BANQUE – Cameroun : Fotso et associés entravent la recapitalisation de CBC

Selon la Commission bancaire d’Afrique centrale (Cobac) les titres souscrits par les actionnaires de référence de la Commercial Bank-Cameroun le 30 décembre sont nuls. Une seconde période de souscription a été ouverte, ouvrant la porte au remplacement des actionnaires historiques par de nouveaux investisseurs.

Yves-Michel Fotso, président du conseil d'administration de Capital Financial Holdings Luxembourg. © AFP
Yves-Michel Fotso, président du conseil d’administration de Capital Financial Holdings Luxembourg. © AFP

Rebondissement dans le feuilleton de la Commercial Bank-Cameroun (CBC). Le 9 janvier, la Commission bancaire d’Afrique centrale (Cobac) a tenu par voie d’huissier à faire savoir aux actionnaires dont les titres ont été mis sous séquestres que leurs souscriptions du 30 décembre sont nulles, indique une source proche du dossier.

Manoeuvre

Au terme de la première séance de souscription en vue de porter le capital à 12 milliards de F CFA (ouverte aux actionnaires de référence de la banque), ces derniers, constitués en grande partie de Capital Financial Holdings Luxembourg, Fotso Group Holdings et Dawney Holding, n’ont souscrit chacun que pour une seule action de 10 000 F CFA. Il était pourtant attendu un apport de 2,4 milliards de F CFA de leur part.

Dans un communiqué, Martin Luther Njanga Njoh, l’administrateur provisoire, a annoncé que 9,84 milliards de F CFA, représentant 82% de la somme attendue, avaient été libérés, pour l’essentiel par l’État camerounais. En effet, en exerçant un portage d’actions, le Cameroun a fourni les 9,6 milliards attendus de lui.
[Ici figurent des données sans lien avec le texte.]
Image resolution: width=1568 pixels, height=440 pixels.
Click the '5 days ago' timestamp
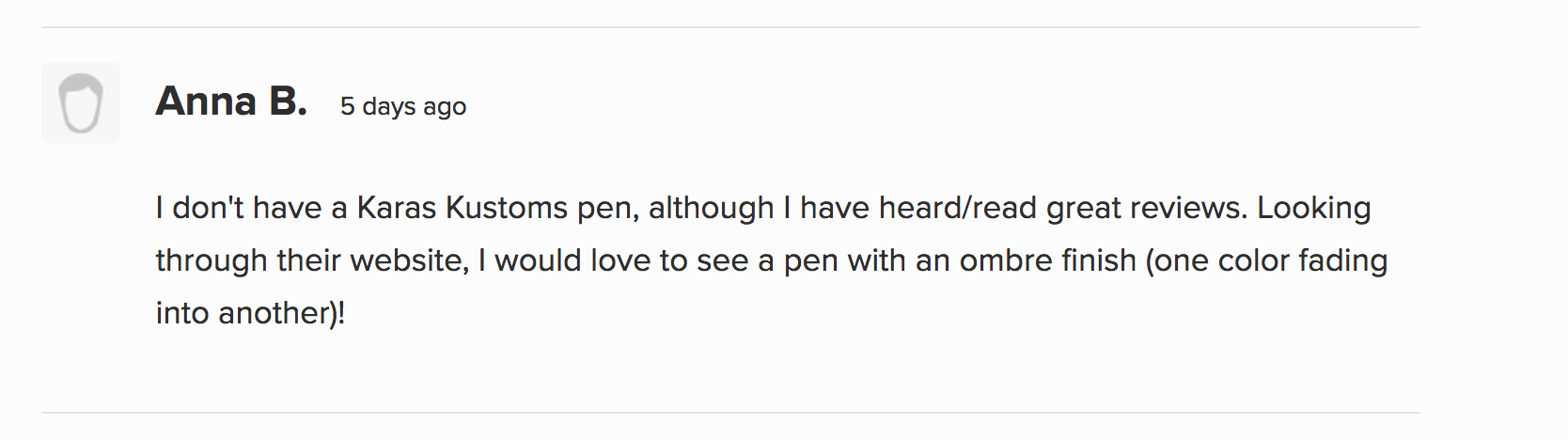click(403, 107)
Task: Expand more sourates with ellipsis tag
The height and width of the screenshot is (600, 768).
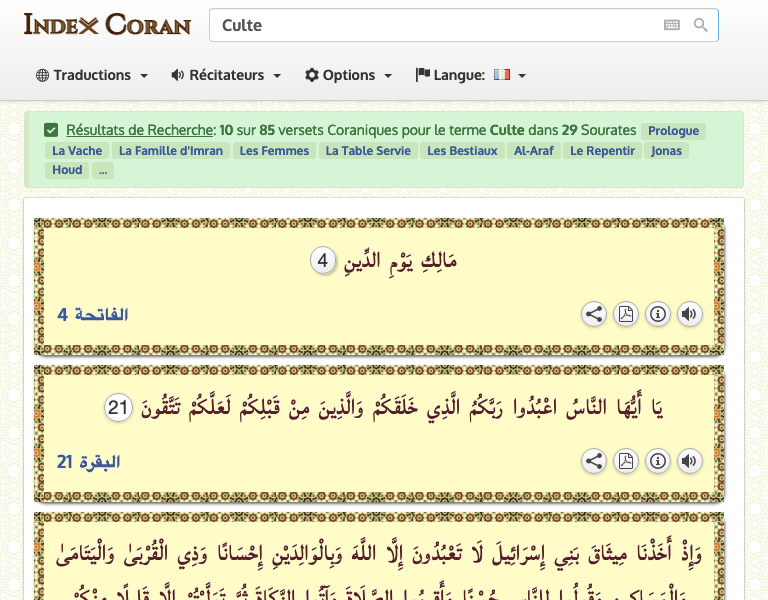Action: [102, 170]
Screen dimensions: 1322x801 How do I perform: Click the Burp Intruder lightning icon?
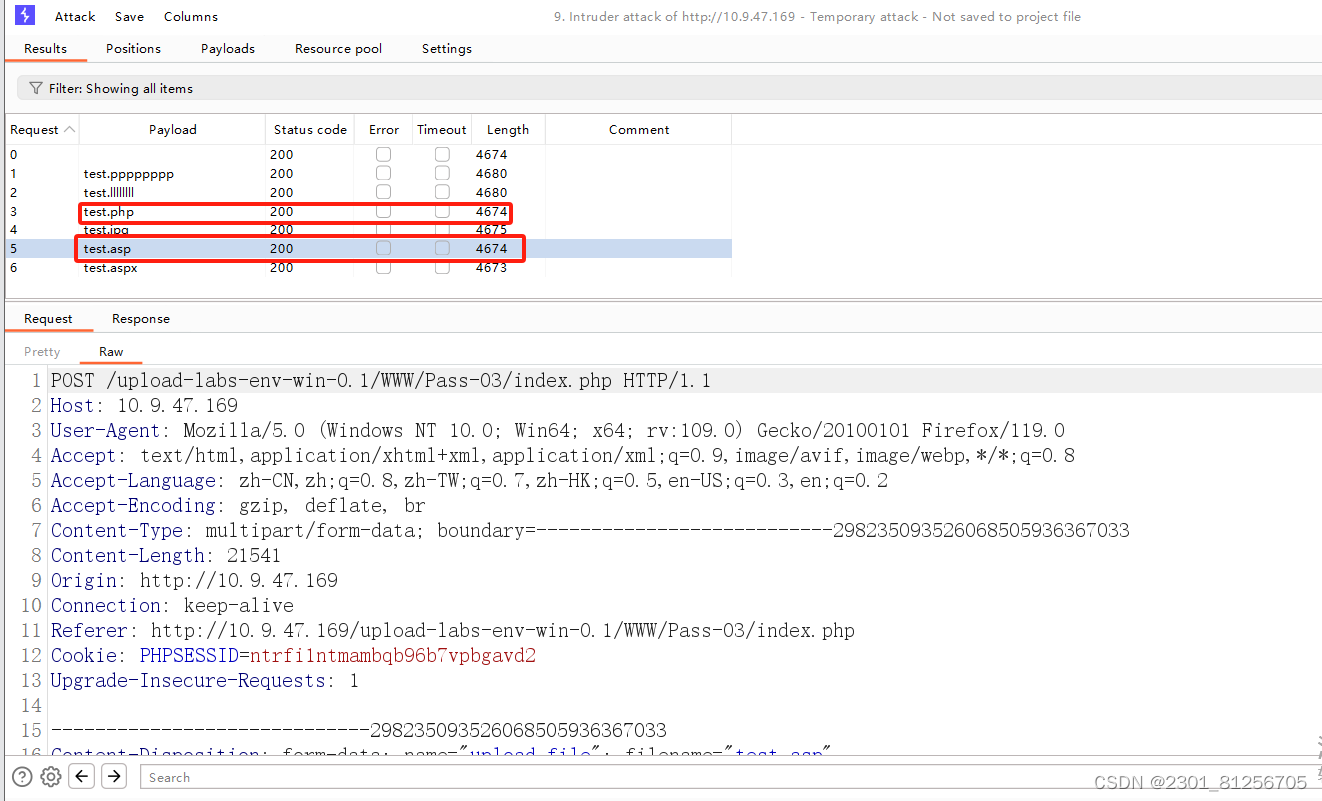[24, 15]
La contreperformance s’explique donc par le fait qu’Yves Michel Fotso et ses associés, à qui reviennent en principe 20% du capital, n’ont pas adhéré à l’opération.

Le communiqué précise qu’une autre période de 6 jours a été ouverte “qui permettra, et ce après l’accord de la Cobac sur les manifestations enregistrées, de boucler définitivement le tour de table”. En d’autres termes, les actionnaires historiques courent le risque d’être remplacés par de nouveaux investisseurs dont l’identité reste inconnue.